> [Task] Could you find every line in the entries below that holds the word "computer" and copy it?

(Collected data)
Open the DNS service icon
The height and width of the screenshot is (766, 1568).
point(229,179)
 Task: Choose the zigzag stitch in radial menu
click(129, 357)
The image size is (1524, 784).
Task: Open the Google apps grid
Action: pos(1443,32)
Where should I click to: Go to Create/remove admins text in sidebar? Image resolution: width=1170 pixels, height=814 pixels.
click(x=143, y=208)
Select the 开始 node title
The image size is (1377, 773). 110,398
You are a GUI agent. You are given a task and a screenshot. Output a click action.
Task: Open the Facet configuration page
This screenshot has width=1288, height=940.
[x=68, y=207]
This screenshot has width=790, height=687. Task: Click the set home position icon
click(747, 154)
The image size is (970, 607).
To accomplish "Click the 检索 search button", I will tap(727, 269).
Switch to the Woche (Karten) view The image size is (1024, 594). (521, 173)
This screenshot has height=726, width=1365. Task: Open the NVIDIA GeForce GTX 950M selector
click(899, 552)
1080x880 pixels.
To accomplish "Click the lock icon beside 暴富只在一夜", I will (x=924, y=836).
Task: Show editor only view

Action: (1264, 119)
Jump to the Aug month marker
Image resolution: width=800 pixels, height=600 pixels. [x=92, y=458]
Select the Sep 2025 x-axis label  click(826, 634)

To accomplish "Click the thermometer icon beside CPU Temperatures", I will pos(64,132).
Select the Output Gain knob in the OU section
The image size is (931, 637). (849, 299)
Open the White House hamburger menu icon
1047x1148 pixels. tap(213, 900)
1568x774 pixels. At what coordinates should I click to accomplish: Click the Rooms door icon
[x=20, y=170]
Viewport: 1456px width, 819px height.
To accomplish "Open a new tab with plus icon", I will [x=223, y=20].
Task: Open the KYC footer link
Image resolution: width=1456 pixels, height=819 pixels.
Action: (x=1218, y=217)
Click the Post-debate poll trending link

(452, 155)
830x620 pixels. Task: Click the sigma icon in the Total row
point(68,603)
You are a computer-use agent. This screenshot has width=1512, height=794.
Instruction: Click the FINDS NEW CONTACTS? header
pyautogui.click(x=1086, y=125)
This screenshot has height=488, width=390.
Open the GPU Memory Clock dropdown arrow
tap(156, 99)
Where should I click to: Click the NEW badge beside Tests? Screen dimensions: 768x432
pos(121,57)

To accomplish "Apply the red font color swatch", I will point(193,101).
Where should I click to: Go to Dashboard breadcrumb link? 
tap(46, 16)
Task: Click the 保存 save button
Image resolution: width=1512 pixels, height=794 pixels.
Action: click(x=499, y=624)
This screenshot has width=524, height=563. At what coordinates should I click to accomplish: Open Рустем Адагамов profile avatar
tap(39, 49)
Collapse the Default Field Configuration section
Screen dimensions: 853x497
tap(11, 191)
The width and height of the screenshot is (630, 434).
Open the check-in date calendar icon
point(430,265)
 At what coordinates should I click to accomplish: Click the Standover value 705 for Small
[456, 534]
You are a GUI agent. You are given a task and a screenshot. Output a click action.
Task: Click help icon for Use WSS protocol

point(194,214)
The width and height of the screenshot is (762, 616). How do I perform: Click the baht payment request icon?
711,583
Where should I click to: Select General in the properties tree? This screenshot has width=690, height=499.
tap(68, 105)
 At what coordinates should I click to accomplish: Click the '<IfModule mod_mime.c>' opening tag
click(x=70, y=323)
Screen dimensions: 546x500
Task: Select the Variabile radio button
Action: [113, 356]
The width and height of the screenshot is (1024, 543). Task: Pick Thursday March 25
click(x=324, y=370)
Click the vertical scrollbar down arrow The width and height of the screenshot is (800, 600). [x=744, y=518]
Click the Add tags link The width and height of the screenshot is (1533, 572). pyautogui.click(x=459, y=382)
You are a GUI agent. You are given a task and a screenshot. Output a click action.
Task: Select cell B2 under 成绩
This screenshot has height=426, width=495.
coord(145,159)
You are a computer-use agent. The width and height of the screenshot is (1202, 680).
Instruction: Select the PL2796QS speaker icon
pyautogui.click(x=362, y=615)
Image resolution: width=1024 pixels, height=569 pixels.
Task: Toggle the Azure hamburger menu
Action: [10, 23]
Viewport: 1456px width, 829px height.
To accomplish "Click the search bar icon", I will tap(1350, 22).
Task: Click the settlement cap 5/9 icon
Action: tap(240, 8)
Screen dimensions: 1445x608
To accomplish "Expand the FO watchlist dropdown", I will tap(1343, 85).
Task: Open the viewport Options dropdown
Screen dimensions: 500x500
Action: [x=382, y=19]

> [Reply]
You are a computer-use agent. This screenshot has width=1512, height=794.
You are a computer-use agent. The width and height of the screenshot is (1202, 680).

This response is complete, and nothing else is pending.